**SOURCE EXCERPT**
In comments here, Alexis writes,

Your post prompts me to ask you something i’ve been wondering about ever since i began learning about NON-regression-based approaches to causal inference: namely, why do virtually all statistically-oriented political scientists think that regression-based/MLE methods are giving them the correct answers in observational settings? after all, we have long known (since at least the Rubin/Cochran papers of 1970s) that regression is often (and quite possible *generally*) unreliable in observational settings.

Do we have a single example of a non-trivial observational dataset wherein we can show that regression analysis produces the result that would have been obtained in a randomized experiment? We have lots of examples that show regression fails this test (here i’m thinking of dehejia/wahba/lalonde, etc.) where is the definitive empirical success story? there should be many success stories, given the universality of the methodology– but i don’t know of a single one.

In your blog, you write:

“(Parochially, I can point to this [link to gelman paper] and this [link to gelman paper] as particularly clean examples of causal inference from observational data, but lots more is out there.)

**RAW DATA**
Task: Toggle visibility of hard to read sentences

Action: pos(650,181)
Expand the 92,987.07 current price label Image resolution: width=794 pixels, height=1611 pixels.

**EXERCISE OBJECTIVE**
Summarize the source excerpt on regression and causal inference in two sentences.

**RESULT**
A commenter named Alexis asks why virtually all statistically oriented political scientists trust regression-based and MLE methods to give correct answers in observational settings, when regression has long been known to be often unreliable there. Alexis points to many examples where regression fails to match what a randomized experiment would show, such as Dehejia, Wahba, and LaLonde, knows of no single definitive success story, and quotes the blog's claim that clean examples of causal inference from observational data exist.